Please note, I am not asking or suggesting Aluminum for the horizontal rods/ dowels here. I am asking about the Vertical frame.
Since suggested "Extruded Aluminum Section":
-
Wondering if that will work?
- Strength
- Load capacity
- Stiffness
-
If so, what kind?
- Extruded Section type – C, U, Rectangular, Hex.. lots of designs?
- Thickness/ Strength
To balance strength, stiffness & weight, I was wanting to make the Vertical FRAME out of Extruded Aluminium Section as there are many kinds out there.
Reference to DIY Woodworking Project for Home Fitness & Rehab:
Horizontal: Wooden parallel bars/ rods/ dowels
- Less thick than frame & probably need greater strength, rigidity & less flex
- Looking at certain wood types
The Vertical Frame holding them
- Will need to be made of thicker, wider & bigger pieces of wood, adding more to the weight, so a lighter wood would be better, maybe
plywood?
http://www.roymech.co.uk/Useful_Tables/Timber/Timber_Strength_Calcs.html
Best Answer
Edit: You are looking for a 2x6 aluminum tube. This should be pretty much have the same physical properties as a pine 2x6 (which looks like what you have in the lower picture). In the upper picture, it looks like two 2x2s that are sandwiched together. I would think that a single 2x4 tube would be fine to replace that, unless it needs that sandwich arrangement.
Edit2: I bars are much more commonly used in metal working (for providing load bearing support). So, I found some load calculations for I beams, and did a little physics (maybe I should have pursued a physics career). It looks like the beams need to support about 425 lbs. See the pic below.

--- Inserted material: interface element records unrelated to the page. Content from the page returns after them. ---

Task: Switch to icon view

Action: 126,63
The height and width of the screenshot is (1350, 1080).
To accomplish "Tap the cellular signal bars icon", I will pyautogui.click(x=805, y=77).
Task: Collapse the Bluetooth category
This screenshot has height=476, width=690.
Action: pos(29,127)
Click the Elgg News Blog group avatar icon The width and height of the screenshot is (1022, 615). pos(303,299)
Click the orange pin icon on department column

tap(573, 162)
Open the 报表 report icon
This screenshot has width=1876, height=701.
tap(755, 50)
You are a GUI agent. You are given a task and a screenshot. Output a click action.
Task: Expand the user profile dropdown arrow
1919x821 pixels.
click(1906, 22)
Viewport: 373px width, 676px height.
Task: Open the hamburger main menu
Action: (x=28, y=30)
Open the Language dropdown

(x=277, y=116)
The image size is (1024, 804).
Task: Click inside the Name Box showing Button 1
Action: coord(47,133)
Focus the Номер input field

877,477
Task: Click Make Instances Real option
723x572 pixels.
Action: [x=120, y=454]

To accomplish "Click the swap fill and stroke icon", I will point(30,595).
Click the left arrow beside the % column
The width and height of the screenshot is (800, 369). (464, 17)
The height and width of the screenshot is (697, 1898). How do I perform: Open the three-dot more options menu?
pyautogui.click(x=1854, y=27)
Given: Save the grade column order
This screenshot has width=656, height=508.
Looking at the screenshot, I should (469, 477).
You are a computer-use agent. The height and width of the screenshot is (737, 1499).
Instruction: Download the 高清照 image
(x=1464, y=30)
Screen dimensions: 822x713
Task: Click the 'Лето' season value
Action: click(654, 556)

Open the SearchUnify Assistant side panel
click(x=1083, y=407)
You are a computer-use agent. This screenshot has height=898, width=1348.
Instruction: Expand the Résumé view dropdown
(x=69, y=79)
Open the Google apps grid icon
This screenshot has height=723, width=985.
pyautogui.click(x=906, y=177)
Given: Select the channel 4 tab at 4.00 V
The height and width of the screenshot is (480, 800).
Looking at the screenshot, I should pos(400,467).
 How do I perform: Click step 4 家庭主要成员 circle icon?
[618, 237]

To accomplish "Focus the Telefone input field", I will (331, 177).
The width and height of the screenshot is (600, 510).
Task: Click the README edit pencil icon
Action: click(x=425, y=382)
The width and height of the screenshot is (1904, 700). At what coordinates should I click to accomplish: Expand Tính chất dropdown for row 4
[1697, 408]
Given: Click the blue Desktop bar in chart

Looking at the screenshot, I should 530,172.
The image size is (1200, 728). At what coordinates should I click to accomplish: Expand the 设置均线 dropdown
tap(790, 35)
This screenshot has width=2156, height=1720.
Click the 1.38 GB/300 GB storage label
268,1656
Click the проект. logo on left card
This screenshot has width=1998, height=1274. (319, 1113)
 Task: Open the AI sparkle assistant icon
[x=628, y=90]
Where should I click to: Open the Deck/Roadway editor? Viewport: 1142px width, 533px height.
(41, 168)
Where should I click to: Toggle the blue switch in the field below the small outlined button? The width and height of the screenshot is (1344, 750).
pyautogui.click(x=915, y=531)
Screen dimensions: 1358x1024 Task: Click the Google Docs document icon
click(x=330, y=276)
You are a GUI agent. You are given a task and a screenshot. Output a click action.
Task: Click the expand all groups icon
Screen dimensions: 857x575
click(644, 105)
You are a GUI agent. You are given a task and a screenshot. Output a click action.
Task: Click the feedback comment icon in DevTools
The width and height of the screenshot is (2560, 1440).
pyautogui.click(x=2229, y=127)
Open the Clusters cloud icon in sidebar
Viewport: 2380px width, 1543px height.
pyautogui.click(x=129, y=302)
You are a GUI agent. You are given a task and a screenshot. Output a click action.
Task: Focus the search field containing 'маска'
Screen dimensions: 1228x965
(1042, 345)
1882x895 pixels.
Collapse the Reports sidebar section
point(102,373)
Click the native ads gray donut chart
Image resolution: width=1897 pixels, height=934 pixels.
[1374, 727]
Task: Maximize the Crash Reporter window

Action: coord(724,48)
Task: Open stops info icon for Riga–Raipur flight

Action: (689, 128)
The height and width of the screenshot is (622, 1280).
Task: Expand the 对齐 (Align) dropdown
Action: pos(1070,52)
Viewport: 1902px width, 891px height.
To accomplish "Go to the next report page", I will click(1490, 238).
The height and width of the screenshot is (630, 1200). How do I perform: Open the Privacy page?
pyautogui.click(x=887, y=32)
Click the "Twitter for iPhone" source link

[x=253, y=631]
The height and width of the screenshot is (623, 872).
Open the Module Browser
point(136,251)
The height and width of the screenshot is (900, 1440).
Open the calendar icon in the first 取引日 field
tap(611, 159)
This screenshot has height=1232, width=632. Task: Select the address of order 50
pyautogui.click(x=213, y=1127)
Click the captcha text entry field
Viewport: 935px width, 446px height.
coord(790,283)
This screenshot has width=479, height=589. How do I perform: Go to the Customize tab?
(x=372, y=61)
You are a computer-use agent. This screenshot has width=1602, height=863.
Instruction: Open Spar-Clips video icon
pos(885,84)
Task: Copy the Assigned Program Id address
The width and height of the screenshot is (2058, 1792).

Edit- After some debate, I have added the calculation for torque, using 80kgs (only 176.4 lbs) for the weight. The torque is most simply and accurately found by adding the two forces (pulling hands and pushing feet) which would be separated by about 1 ft from a hypothetical pivot point (necessary for torque calculations). The formula for torque (mentioned in comments/discussion below) is T=FxLxSinA. The image below provides a clear description of the calculation. Please note that rounding errors involved with multiple calculations are never better than an elegant approach. The elegant approach is to realize that the hands and feet are 2 ft apart, so the length to the pivot is 1 ft, and the total torque (force) is (120kg+120kg)∙ft. Torque is (pretty much always) expressed in either english (529.2ft∙lb) or metric (717N∙M)... not met-lish (240kg∙ft); but it really doesn't matter, because it's the same number. Nobody can disagree with math. Whether or not torque is relevant to your search for aluminum beams is more of an opinion... but I'm pretty sure that most engineers would agree that the load bearing specifications for aluminum beams are the most suitable criterion for your project because the torque-force will necessarly be converted to the push and pull (the perpendicular, load bearing) force. So the force on the beams (for a 200 lb person) would be about 300 lbs through the narrowest part (the most important consideration for beam failure)... but the force on the bars (important, in my humbe opinion) could be a bit more (like 424 lbs).